Гру на миг встретился взглядом с девчонкой — сердита. Привыкли кухонные, что их стряпню непременно хвалят. А чего жратву каждый раз превозносить? Понятно, что стряпать умеют здорово. Вон, поджаренный ломоть, то ли солонины, то ли копченины на языке так и тает. Картофель опять же… как его так хитро нарезать можно, вообще непонятно.
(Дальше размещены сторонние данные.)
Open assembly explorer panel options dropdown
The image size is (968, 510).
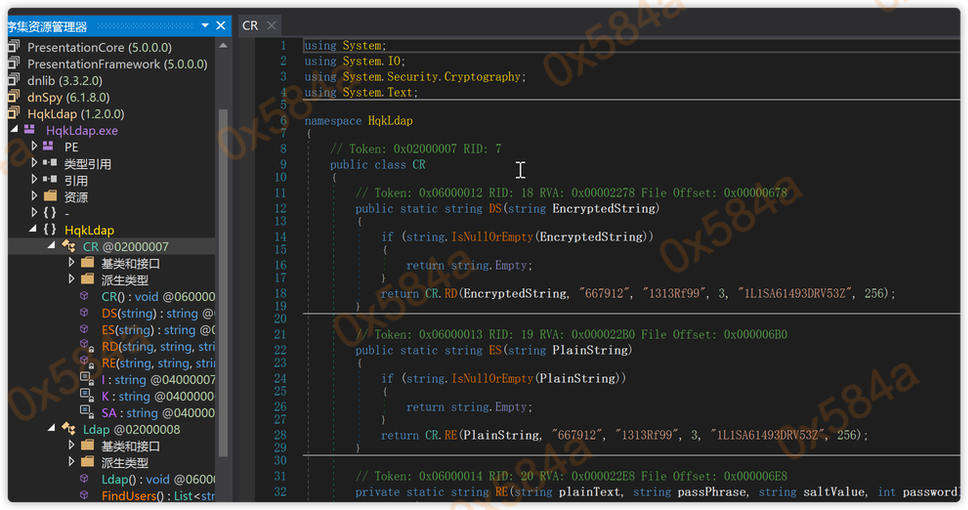(x=205, y=26)
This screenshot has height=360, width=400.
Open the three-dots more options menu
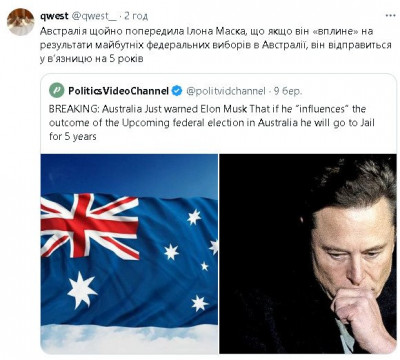click(x=390, y=16)
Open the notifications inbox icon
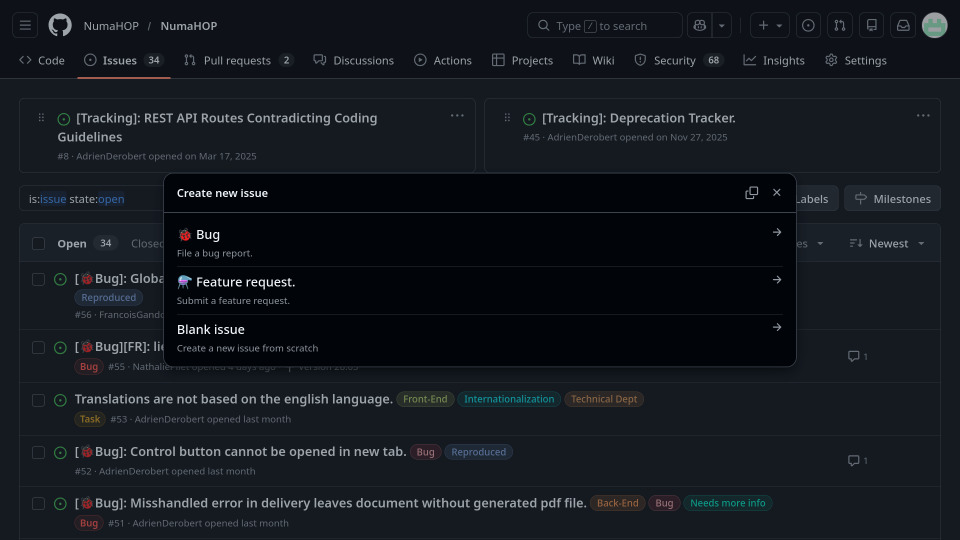 pos(903,25)
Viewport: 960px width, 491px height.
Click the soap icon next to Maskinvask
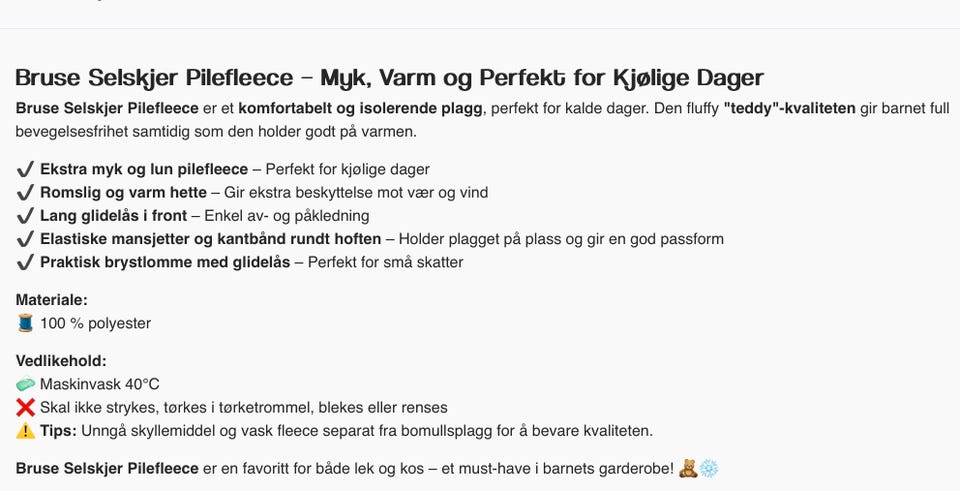coord(25,384)
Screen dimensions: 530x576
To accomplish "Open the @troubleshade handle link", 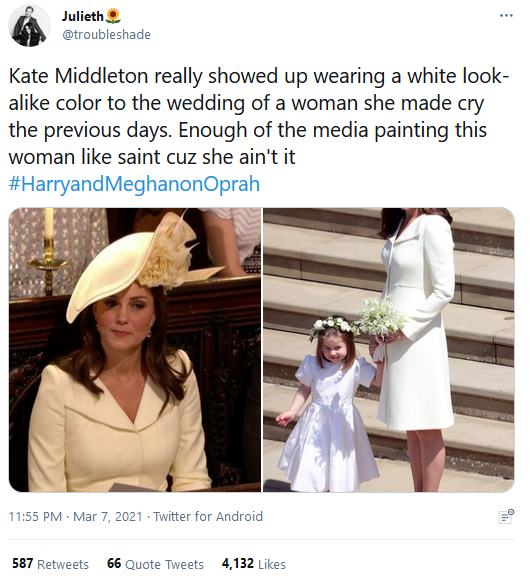I will [107, 35].
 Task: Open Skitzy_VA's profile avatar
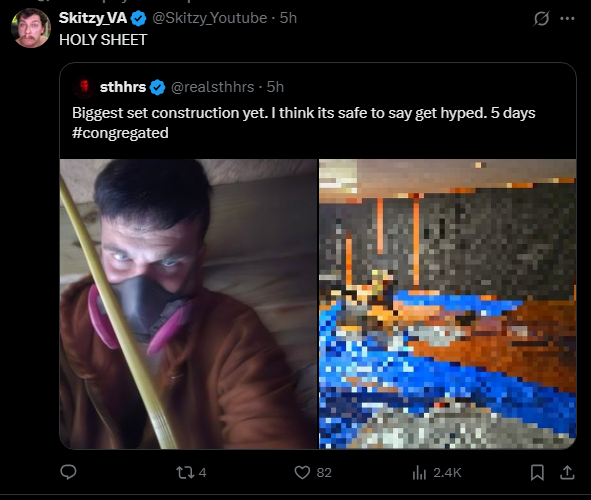31,28
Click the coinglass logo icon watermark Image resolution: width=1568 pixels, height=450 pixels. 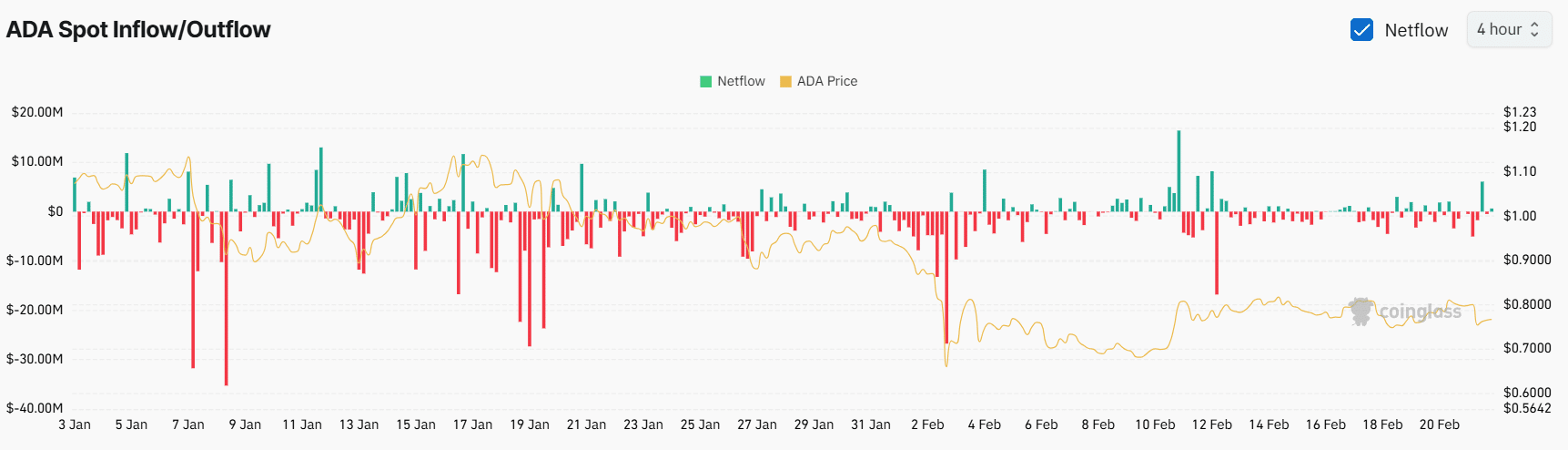[1361, 312]
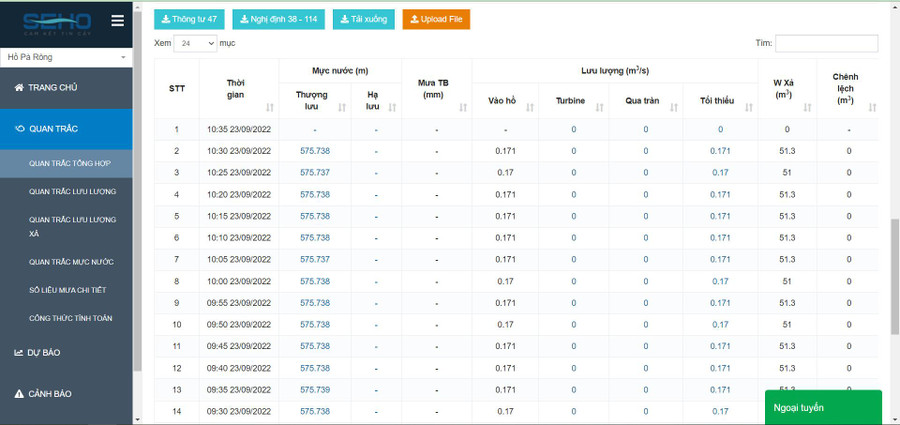Click the Thông tư 47 download button
This screenshot has height=425, width=900.
click(x=190, y=19)
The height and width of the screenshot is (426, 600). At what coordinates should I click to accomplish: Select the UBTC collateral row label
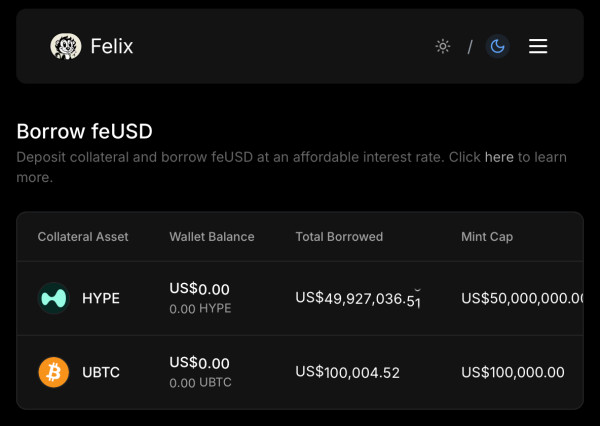coord(101,372)

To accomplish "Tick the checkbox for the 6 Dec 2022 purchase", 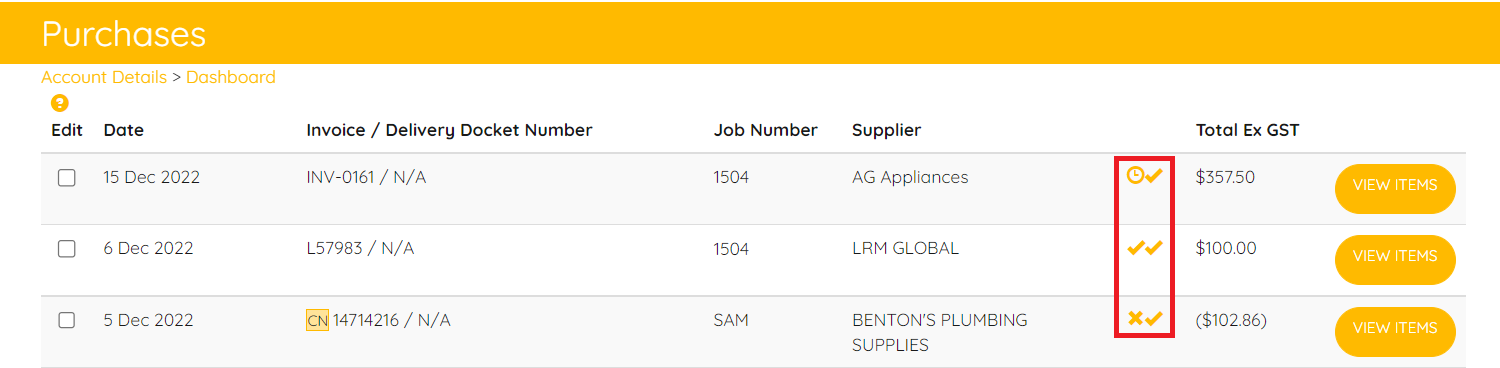I will pyautogui.click(x=67, y=249).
— Ну, — решил одобрить яство Гру, разбираясь с остатками гарнира. Раз девице столь желанно комплиментное пустословие слышать, пущай блаженствует. Она безвредная, а с нас не убудет.
— Снизошел, значит? — хмыкнула безвредная. — Благодарствую превелико.
— Ну, изъяснять я не обучен. А так вкуснота, аж язык заглотнётся, — пробормотал Гру.
— Да не надсаживайся, — девчонка в сторону пленника не смотрела, оперлась о бортовой брус локтями и принципиально продолжала высматривать что-то на рыжих склонах пустынного берега. — Не обучен, так не обучен. Какой с вас спрос: банда дикая, нелюдская, — живоглоты да невежды. Кушать, правда, с ножа и вилки обучены, а так дарки дикарские.
Э, ющец попутал, тут подловила. Гру понеуклюжей шевельнул ложечкой, что заменила столовый нож, плюхнул картофелину на дно миски, разбрызгивая остатки подливы.
— Чего ножик-то? Отобрали у меня ножик.
— Ну, — со сдержанным ехидством поддакнула кухонница. — Обездолили бедолагу. От безутешности мигом научился жрать как воспитанный человек. Уж не знаю, сколько ты глоток перерезал, но за благородный стол тебя определенно сажали. Видать, в моде нынче такие пытки.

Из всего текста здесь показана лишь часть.